■ **Exercise objective**: Tally the lines of the records that contain the string "each", then give the total and nothing more.

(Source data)
= Beginning of Section =
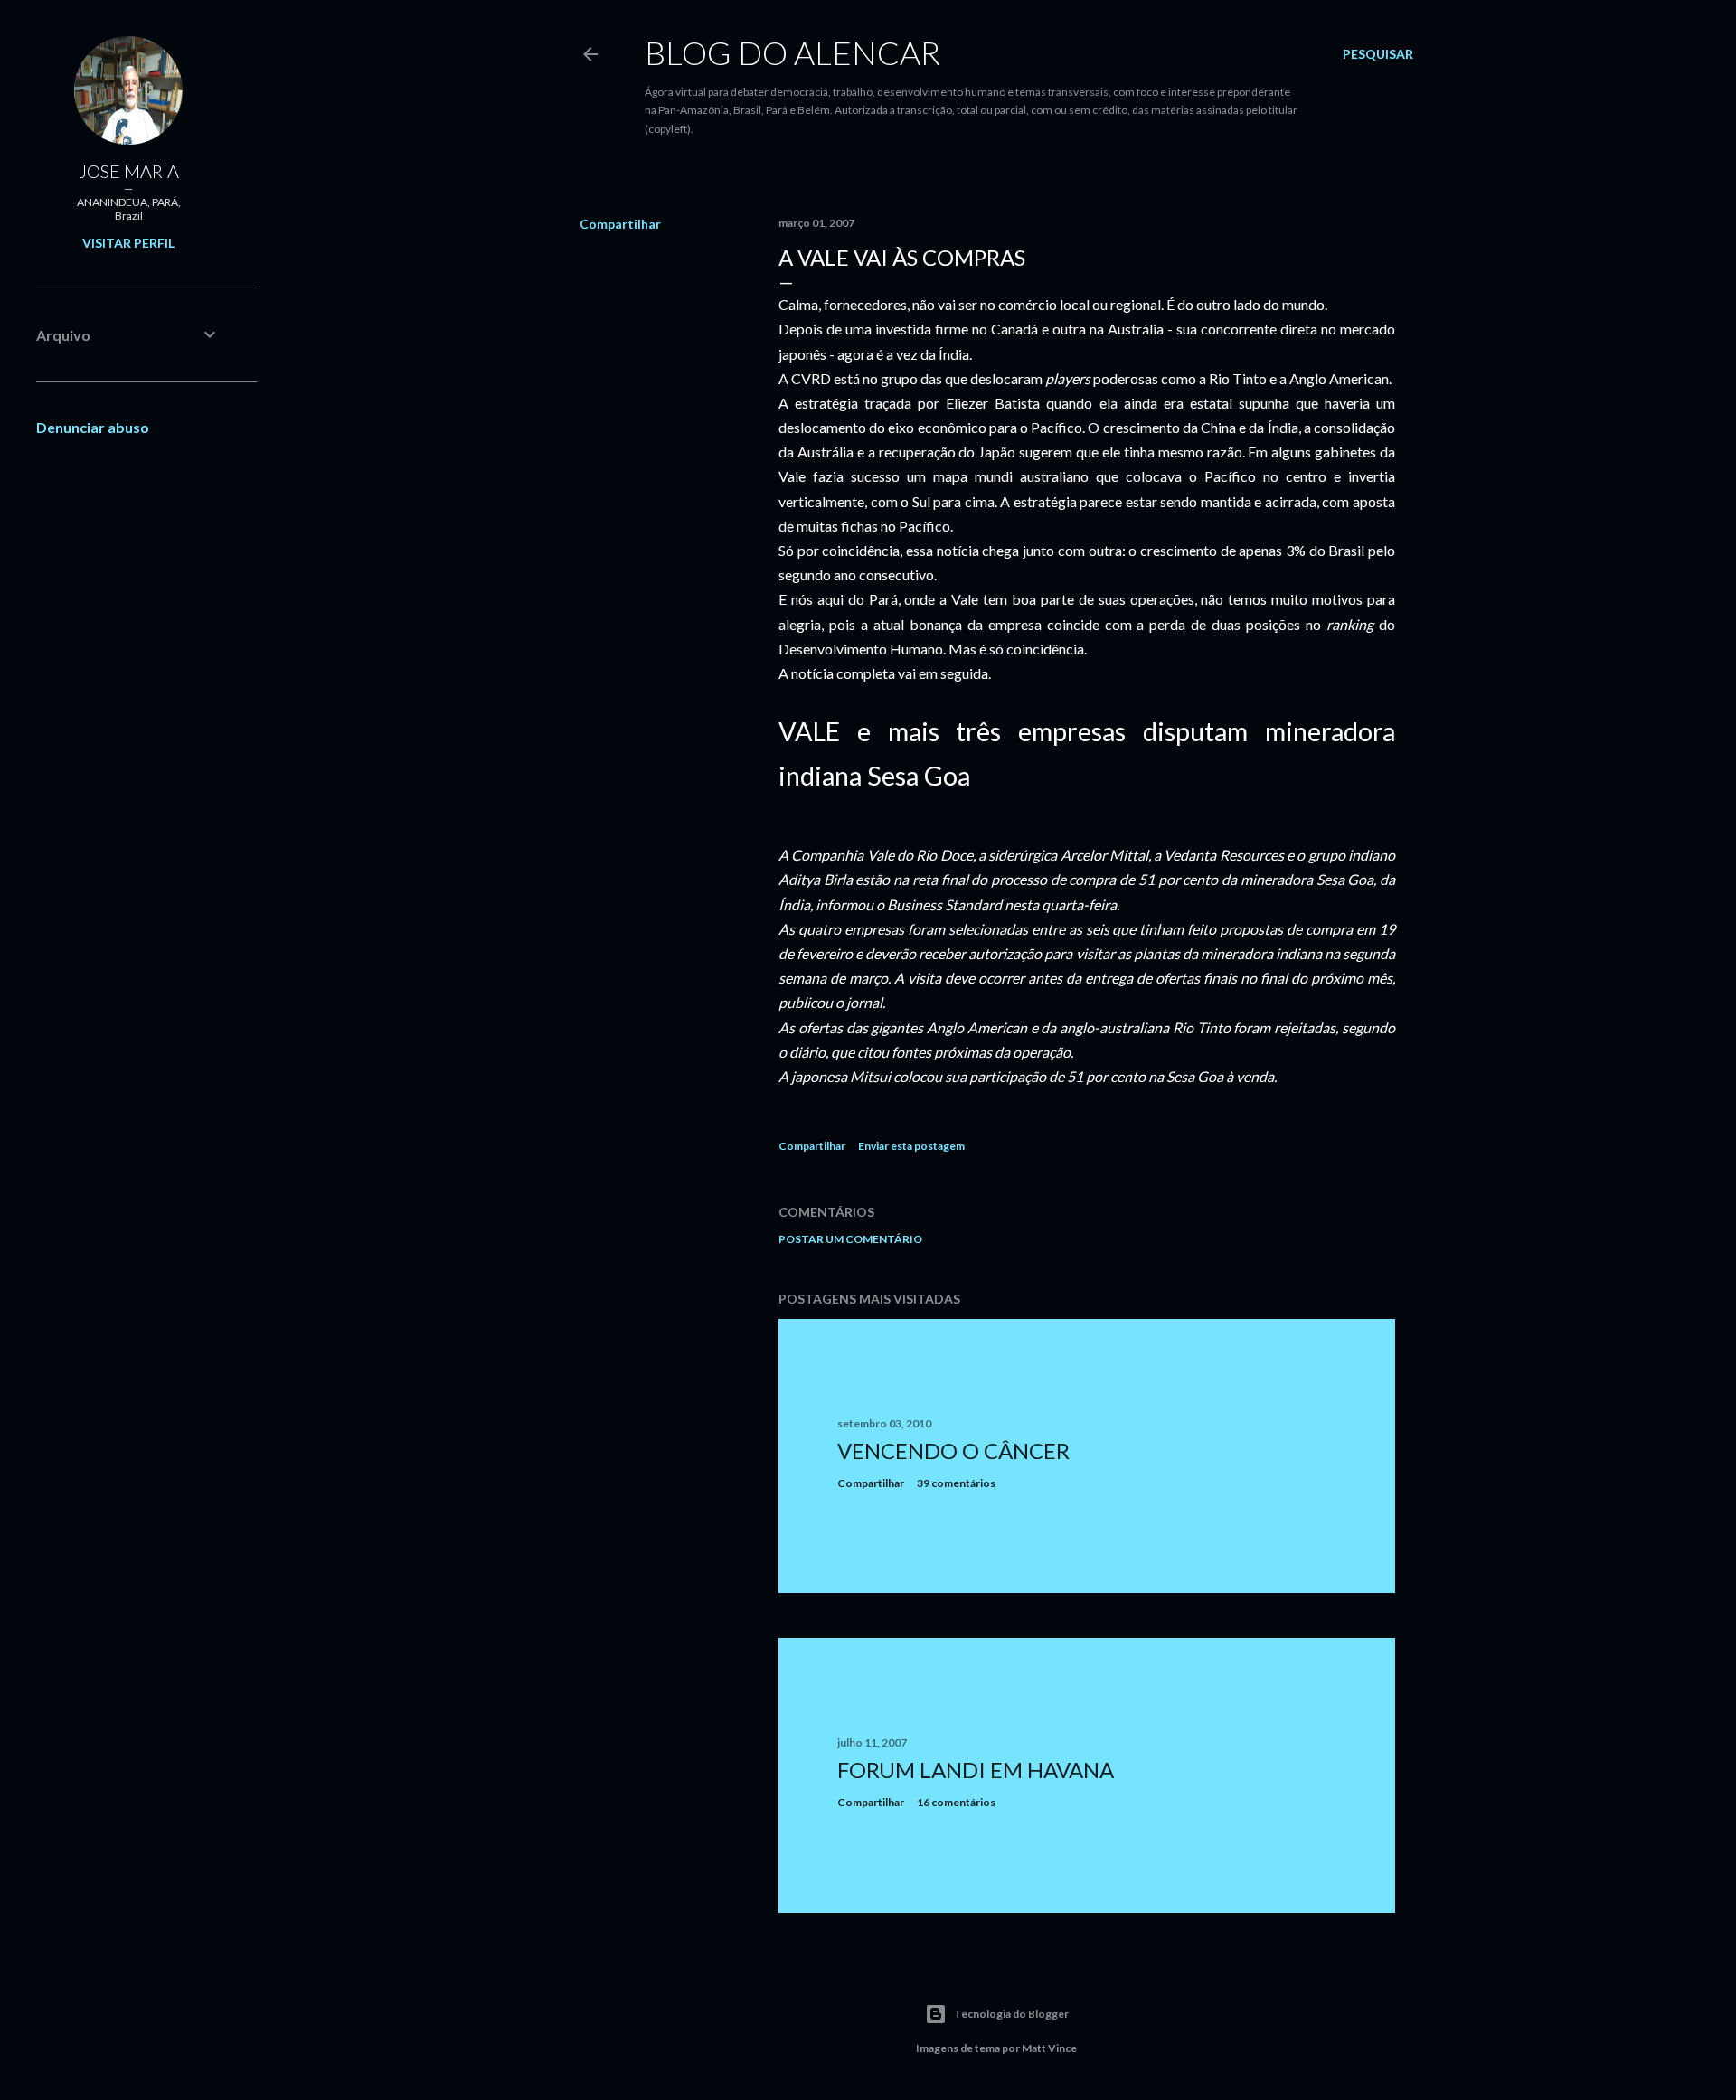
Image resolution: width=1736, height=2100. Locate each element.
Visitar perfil (128, 242)
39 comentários (956, 1483)
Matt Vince (1049, 2048)
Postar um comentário (850, 1239)
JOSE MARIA (129, 171)
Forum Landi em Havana (975, 1769)
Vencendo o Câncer (953, 1450)
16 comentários (956, 1802)
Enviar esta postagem (911, 1146)
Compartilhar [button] (620, 223)
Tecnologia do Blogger (1011, 2013)
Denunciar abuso (92, 427)
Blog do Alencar (792, 52)
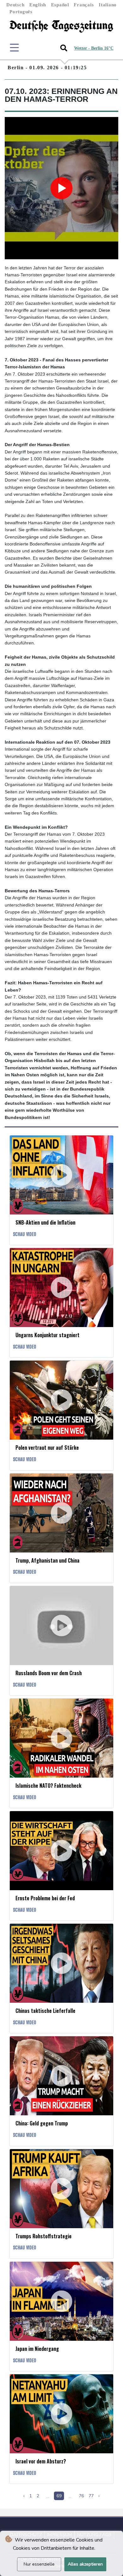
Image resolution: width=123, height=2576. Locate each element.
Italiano (108, 4)
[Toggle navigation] (14, 47)
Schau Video (24, 1234)
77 (91, 2496)
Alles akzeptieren (85, 2564)
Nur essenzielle (39, 2564)
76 (81, 2496)
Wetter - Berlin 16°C (94, 48)
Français (84, 4)
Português (20, 11)
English (37, 4)
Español (60, 4)
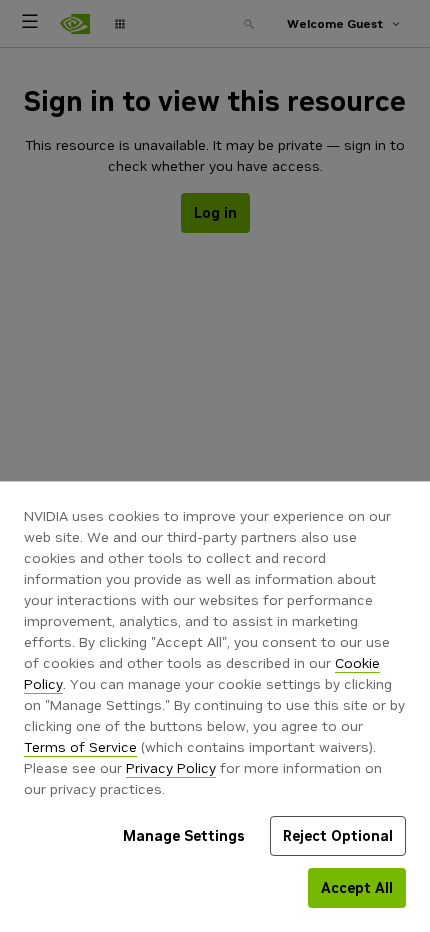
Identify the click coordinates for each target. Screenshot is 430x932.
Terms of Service (80, 747)
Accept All (357, 888)
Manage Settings (184, 836)
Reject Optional (338, 836)
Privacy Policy (171, 768)
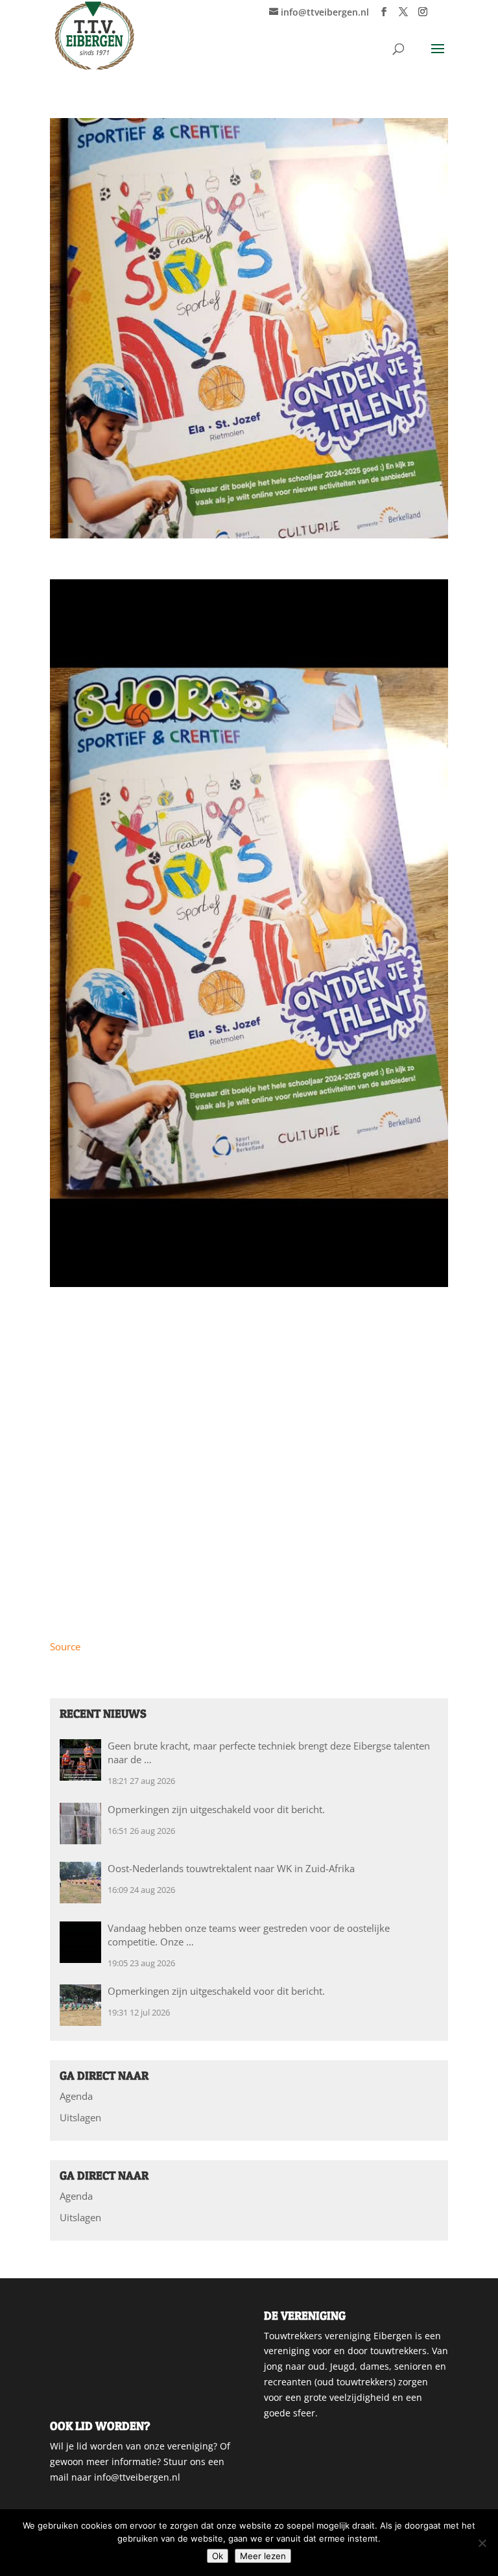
= End of Section =
■ **Solution below**: 3